Each year, the Michigan Chronicle takes great pride in recognizing African American men in our community who inspire others through excellence, vision, leadership, exceptional achievements, and a vast commitment to empower in a multiplicity of ways. We are proud of the achievements of African American men in Detroit and beyond who are doing many wonderful things across broad spectrums of society.
Yet, African American men are often maligned by mainstream media outlets and many sectors of other races and nationalities. These outlets and sectors far too often come to conclusions about black men that are not accurate, often painting negative images and writing false narratives of black people in general, and black men in particular. Such flawed findings often conclude that black men are associated with crime, unemployment, and live in poverty. Nothing could be further from the truth. The truth is that most black men will not be incarcerated, are not unemployed, and are not poor.
Therefore, almost 13 years ago, I wanted to find a way to highlight African American men’s magnificent stories, accomplishments and achievements that were happening right here in Metro Detroit. It was with this mindset that the Michigan Chronicle created and annually presents the Men of Excellence (MOE) Awards ceremony spotlighting African American men in greater Detroit. These men defined excellence in various walks of life, including community, civic, business/entrepreneurship, religion, law, politics/government, education, entertainment, and other areas.
I remember our first MOE, when we honored 50 extraordinary black men. Believe it or not, there were people – and I won’t mention names – who thought we would run out of African American men to honor. However, with the 600-plus men that we’ve honored since the inception of MOE, I can honestly say that we’ve just scratched the surface of black excellence among our males. There’s more – a whole lot more to honor!
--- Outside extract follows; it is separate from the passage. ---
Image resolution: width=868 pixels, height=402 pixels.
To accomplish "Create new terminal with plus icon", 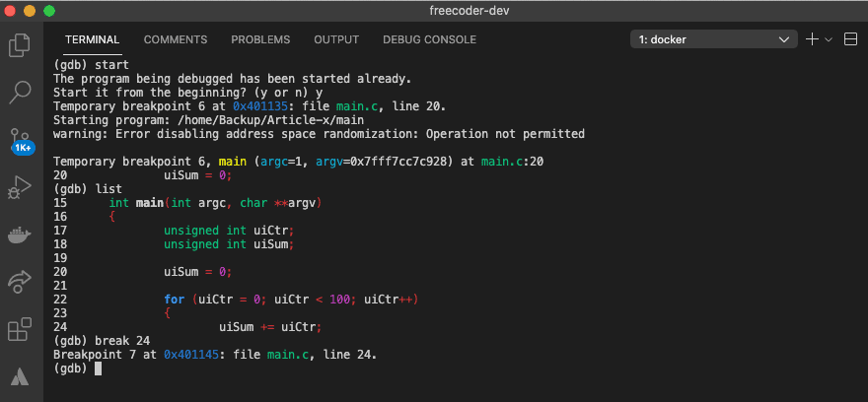I will pyautogui.click(x=812, y=39).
During my extensive travels throughout all areas of Detroit, I see strong black men of excellence working in various fields for the betterment of themselves, their families, their communities, and their careers. Of course, there are some black men mired in the stereotypes that are often placed on our race. Nevertheless, I see that things are getting better on multiple fronts in the black community. Yet, more has to be done. And we, as black men, must lead the way, first by not listening to bias reports and surveys, such as “we live in poverty,” because poverty among black men has fallen from 41 percent in 1960 to 18 percent today. And, black men in the middle or upper class – as measured by their family income – have risen from 38 percent in 1960 to 57 percent today. Again, I say, more must be done.
Numbers matter, but empirical and visual facts are vitally and equally important. This means there are many black men who are factually doing excellent things in every sector of this city. And that’s what MOE is all about. It’s highlighting and spotlighting black men who exemplify excellence in many ways. And trust me, there’s no shortage of black men that meet the criteria and definition of excellence in this city, county, state or nation.
And speaking of excellence, at the upcoming MOE Awards ceremony, the Michigan Chronicle will present its Vanguard Award to four African American men who have done, and continue to do excellent things in Detroit and beyond. They are Dennis Archer, Eric Sabree, Tony Saunders, and Sylvester Hester. Judge Greg Mathis, another man of excellence, will deliver the event’s Keynote Address.
Therefore, I invite you to help the Michigan Chronicle honor this year’s 50 new Men of Excellence. The 2019 MOE Awards ceremony will be held on Friday, August 2 (6:00 p.m. reception, 7:00 p.m. awards program) at the Motor City Casino Hotel in downtown Detroit.